The link between hand and foot callouses and esophagus cancer was established by researchers at the Queen Mary University in London. The study, newly published this year in the medical journal Nature Communications, found the same gene that causes esophagus cancer causes skin on the palms and soles to thicken and grow to such extremes the callouses sometimes need to be shaved off with a razor.
Callouses are not the only symptom of esophagus cancer. Be wary of the following signs and symptoms:
1. Difficulty swallowing meat, bread, or raw vegetables. Pain or difficulty eating these foods can be a sign the tumor is blocking the pathway to the stomach.

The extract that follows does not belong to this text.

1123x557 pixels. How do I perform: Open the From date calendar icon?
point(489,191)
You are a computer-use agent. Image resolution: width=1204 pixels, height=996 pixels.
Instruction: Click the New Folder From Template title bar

2. Mucus or saliva build-up. The American Cancer Society explains the body responds to the difficulty of swallowing by producing large amounts of thick mucus or saliva.
3. Chest pain. This may be experienced as discomfort, pressure, or burning, says the American Cancer Society. Because this is a common symptom of other, less harmful ailments, such as heartburn, do not be concerned if this is your only symptom. However, it is important to talk to your doctor if it persists or if it occurs in concert with other symptoms.
4. Black stool. This is a sign of bleeding caused by a tumor in the esophagus.
5. Feeling tired. If the tumor causes bleeding in the esophagus, you can loose too many red blood cells and become anemic. A primary symptom of anemia is feeling very tired.
6. Vomiting. Your doctor if food comes back up shortly after eating, you suffer from persistent vomiting, or vomit blood.
7. Persistent cough. A persistent cough, especially when blood comes up, is a sign of esophagus cancer.
8. Hoarseness. This sign, when accompanied by some of the above symptoms may point to esophagus cancer.
If you are suffering from more than one of the above symptoms, particularly trouble swallowing, talk to your doctor.